_TO DO_.
Copy the lines between the one holding "Where should I" and the one holding "Action: click(x=552, y=29)", inclusive. Leave the pictures out of your copy.

_DATASET EXCERPTS_.
+ + + + +
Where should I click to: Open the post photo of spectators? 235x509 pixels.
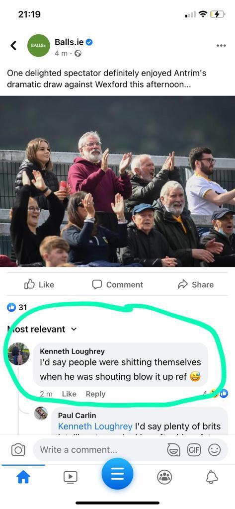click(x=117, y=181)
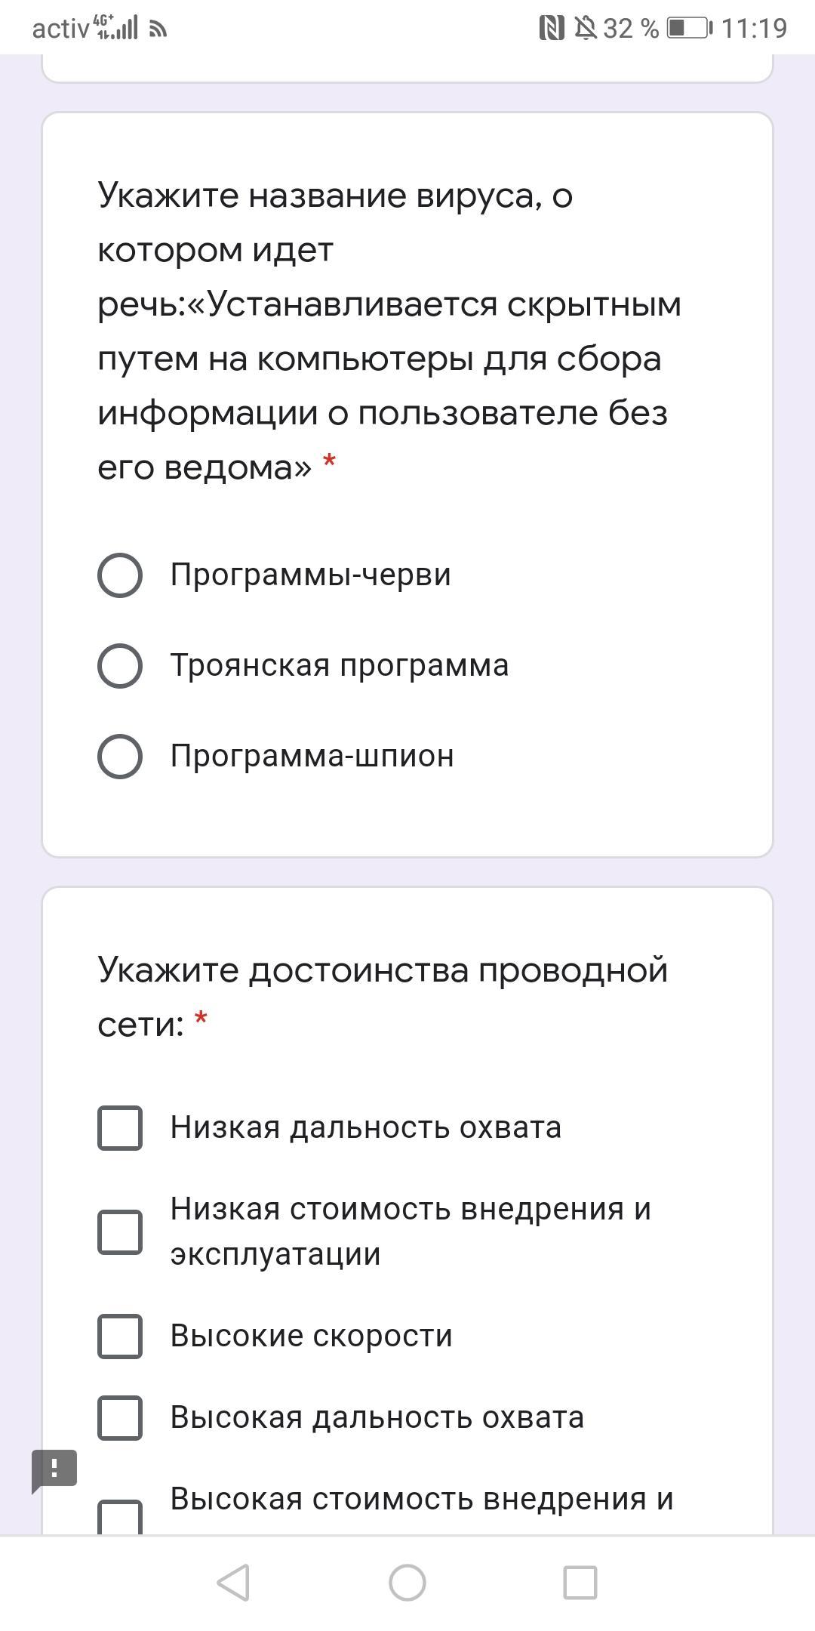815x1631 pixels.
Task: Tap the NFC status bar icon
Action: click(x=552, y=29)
+ + + + +
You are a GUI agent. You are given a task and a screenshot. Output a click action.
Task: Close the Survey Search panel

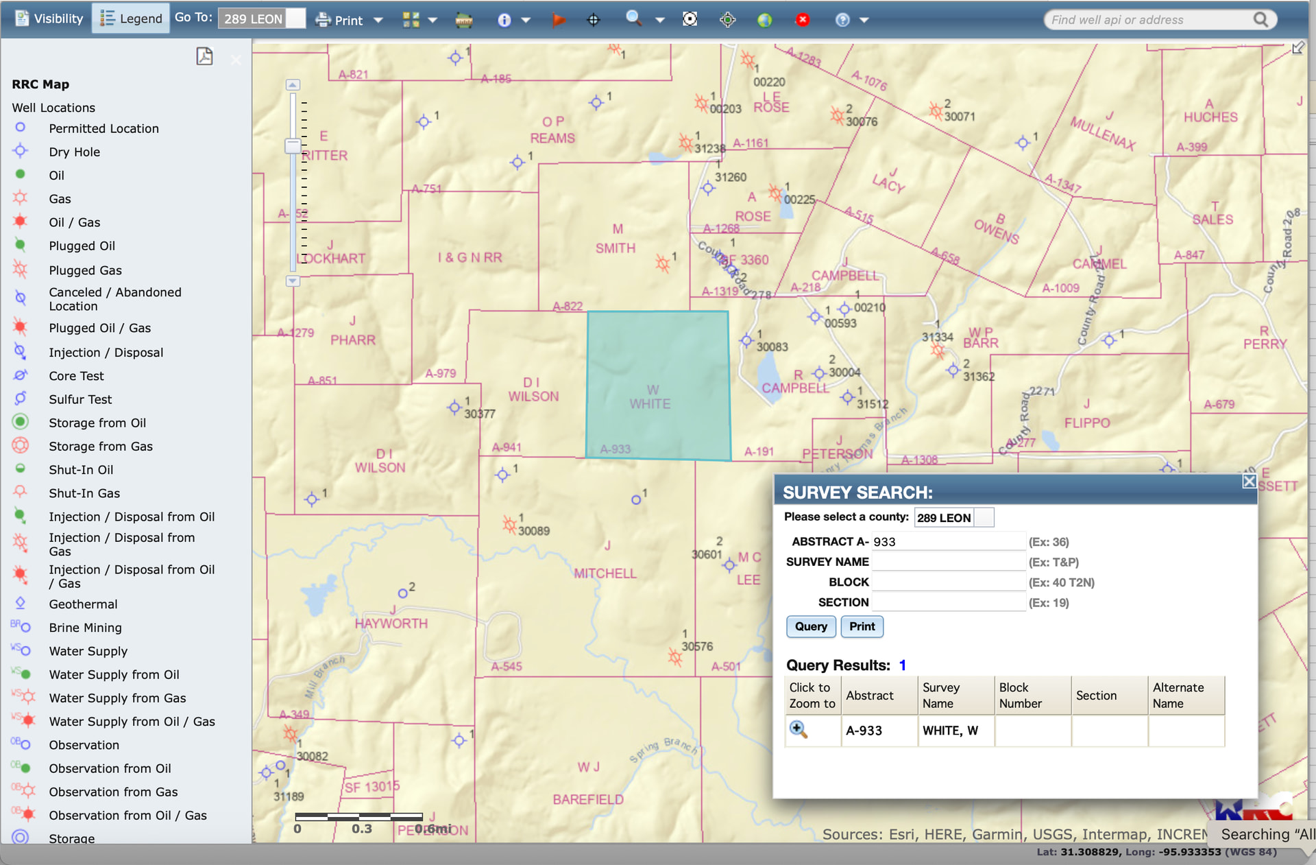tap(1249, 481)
+ + + + +
_RESULT FOR THIS EXERCISE_.
Where should I click to: Open the post photo of spectators? 235x509 pixels.
click(x=117, y=181)
815x1631 pixels.
Task: Tap the NFC status bar icon
Action: click(x=552, y=29)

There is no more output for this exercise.